Barbaricum (from the Βαρβαρικόν, "foreign", "barbarian") is a geographical name used by historical and archaeological experts to refer to the vast area of barbarian-occupied territory that lay, in Roman times, beyond the frontiers or limites of the Roman Empire in North, Central and South Eastern Europe, the "lands lying beyond Roman administrative control but nonetheless a part of the Roman world". During the Late Antiquity, it was the Latin name for those tribal territories not occupied by Rome that lay beyond the Rhine and the Danube (but not for Persia): Ammianus Marcellinus used it, as did Eutropius. The earliest recorded mention appears to date to the early 3rd century.

In research literature, the terms 'Germania', actually Magna Germania, and 'Barbaricum' are sometimes used interchangeably, but they are not entirely identical in the chronological or the geographical senses. The extra-Roman area described as Barbaricum was, from the beginning of the Migration Period, not exclusively inhabited by Germani, even though they represented the majority of the population until the time of Late Antiquity. In the Migration Period, Alans and Huns also pushed forward into this area before and, later (from the 6th century), Slavic tribes populated the area east of the Albis (River Elbe) that the Germani had largely abandoned.

It is important to highlight the diverse cultural, social and economic contacts between (Germanic) Barbaricum and the Empire since the early imperial period. Archaeologically, numerous imported Roman artefacts have been uncovered among the finds in the Barbaricum region. The formation of major Germanic tribal units such as the Alemanni and Franks, from the time of the imperial crisis of the 3rd century was probably influenced by contact with the Roman world. Likewise, "barbarians" were able to have careers in the Roman army.

== Literature ==
- Heinrich Beck (ed.): Zur Geschichte der Gleichung "germanisch-deutsch". Berlin, 2004.
- Hans Jürgen Eggers: Der römische Import im freien Germanien. Atlas Urgesch. 1, Hamburg, 1951.
- Guy Halsall: Barbarian Migrations and the Roman West, 376–568. Cambridge, 2007.
- Gustav Adolf Lehmann: Imperium und Barbaricum. Neue Befunde und Erkenntnisse zu den römisch-germanischen Auseinandersetzungen im nordwestdeutschen Raum – von der augusteischen Okkupationsphase bis zum Germanien-Zug des Maximinus Thrax (235 n. Chr.). Vienna, 2011.
- Ulla Lund Hansen: Römische Kaiserzeit. In: Reallexikon der Germanischen Altertumskunde.
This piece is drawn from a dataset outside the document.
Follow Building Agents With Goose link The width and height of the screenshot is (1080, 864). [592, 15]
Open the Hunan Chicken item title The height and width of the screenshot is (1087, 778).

Vol. 25 (2003), pp. 90ff.
- Walter Pohl: Die Germanen. 2nd edn. Munich, 2004.
- Tadeusz Sarnowski: Barbaricum und ein bellum Bosporanum in einer Inschrift aus Preslav. In: Zeitschrift für Papyrologie und Epigraphik 87 (1991), pp. 137–144.
- Helmuth Schneider (ed.): Feindliche Nachbarn. Rom und die Germanen. Böhlau Verlag, Cologne, 2008, ISBN 978-3-412-20219-4.